### [REQUIRED ACTION]
Without the pictures, output the records below word for word.

### [DATA TO EXAMINE]
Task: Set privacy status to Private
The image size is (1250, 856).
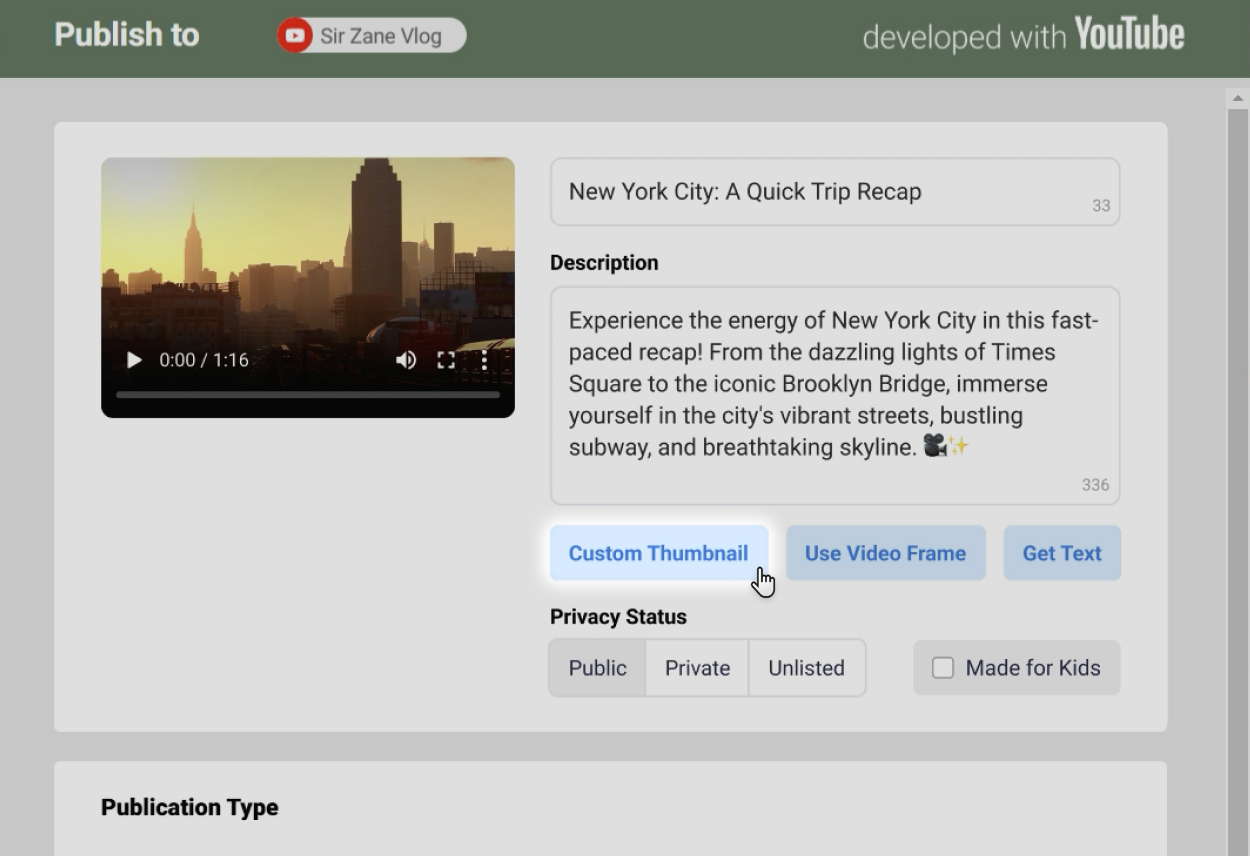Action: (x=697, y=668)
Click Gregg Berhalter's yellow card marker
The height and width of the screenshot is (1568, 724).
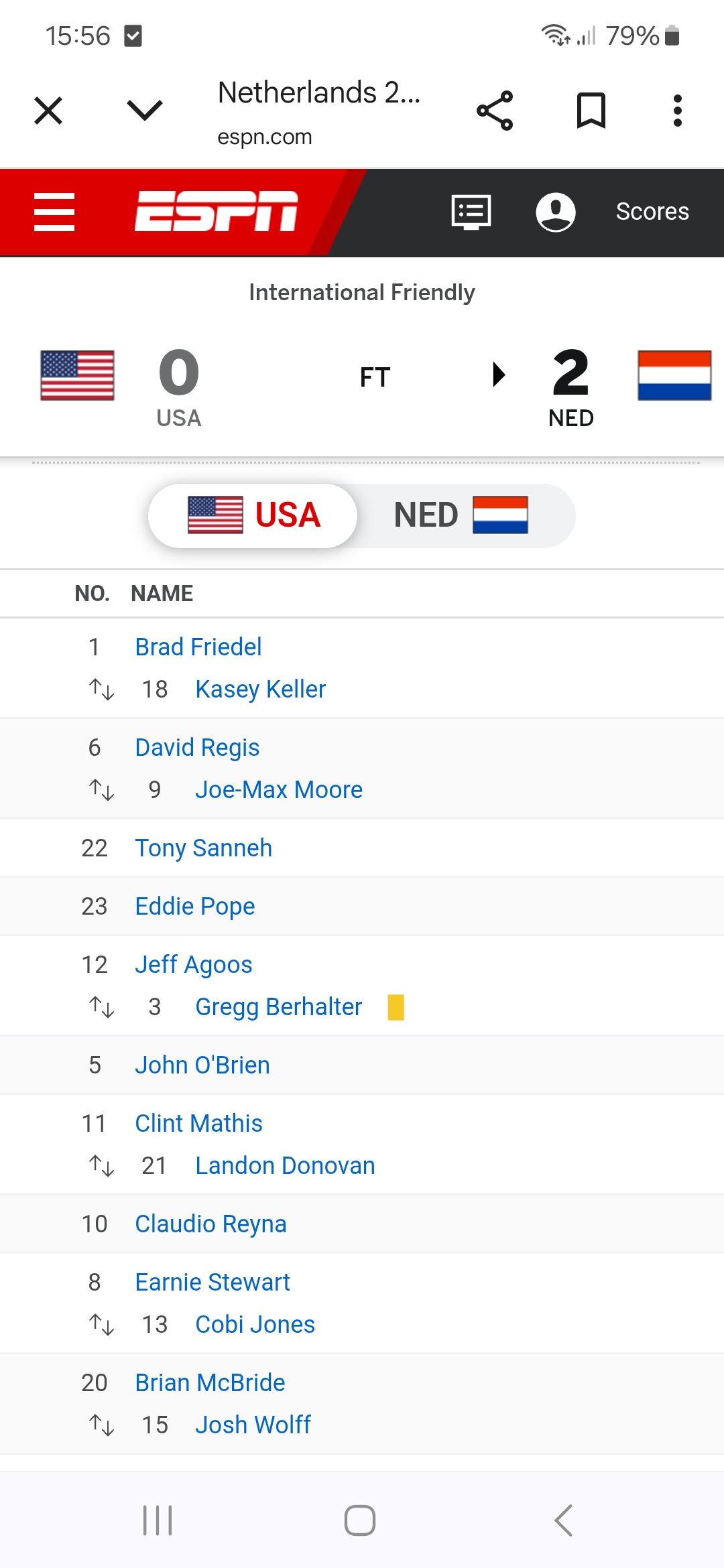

### [ANSWER SPACE]
Task: Set privacy status to Private
The image size is (1250, 856).
Action: (x=697, y=668)
Click Gregg Berhalter's yellow card marker
The height and width of the screenshot is (1568, 724).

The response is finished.